Stored items from a collection:
■ ■ ■ ■ ■
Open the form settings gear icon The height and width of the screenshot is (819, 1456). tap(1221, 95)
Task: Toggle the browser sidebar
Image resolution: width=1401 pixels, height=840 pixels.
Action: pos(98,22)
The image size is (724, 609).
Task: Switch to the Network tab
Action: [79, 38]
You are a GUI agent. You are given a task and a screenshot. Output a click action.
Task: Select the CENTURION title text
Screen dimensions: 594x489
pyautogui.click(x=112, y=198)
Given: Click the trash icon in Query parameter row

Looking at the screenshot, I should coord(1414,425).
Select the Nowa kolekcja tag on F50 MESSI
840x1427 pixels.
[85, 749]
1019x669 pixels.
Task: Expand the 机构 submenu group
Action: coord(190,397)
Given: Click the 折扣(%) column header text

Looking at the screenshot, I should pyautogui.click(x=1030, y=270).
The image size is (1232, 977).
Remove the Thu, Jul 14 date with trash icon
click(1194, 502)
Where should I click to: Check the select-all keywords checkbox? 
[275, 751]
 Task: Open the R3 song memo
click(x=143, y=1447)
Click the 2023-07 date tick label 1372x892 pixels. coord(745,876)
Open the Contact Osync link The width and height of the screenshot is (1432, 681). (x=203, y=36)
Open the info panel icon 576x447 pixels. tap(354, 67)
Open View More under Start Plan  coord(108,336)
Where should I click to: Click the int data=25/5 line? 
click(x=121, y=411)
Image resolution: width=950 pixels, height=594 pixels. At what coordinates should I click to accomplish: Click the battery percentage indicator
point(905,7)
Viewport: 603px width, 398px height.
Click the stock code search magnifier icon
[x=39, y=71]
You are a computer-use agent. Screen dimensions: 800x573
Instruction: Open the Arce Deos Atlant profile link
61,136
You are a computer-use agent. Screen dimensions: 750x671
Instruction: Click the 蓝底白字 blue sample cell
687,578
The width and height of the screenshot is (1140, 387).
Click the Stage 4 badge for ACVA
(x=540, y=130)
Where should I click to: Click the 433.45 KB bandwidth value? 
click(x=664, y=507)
■ ■ ■ ■ ■
## Your instructions
Copy the listing from its first line through the line containing "Action: [79, 38]", substituting "toolbar" for "sidebar" and changing nothing else.

## Solution to the problem
Open the form settings gear icon The height and width of the screenshot is (819, 1456). tap(1221, 95)
Task: Toggle the browser toolbar
Image resolution: width=1401 pixels, height=840 pixels.
Action: pos(98,22)
The image size is (724, 609).
Task: Switch to the Network tab
Action: [79, 38]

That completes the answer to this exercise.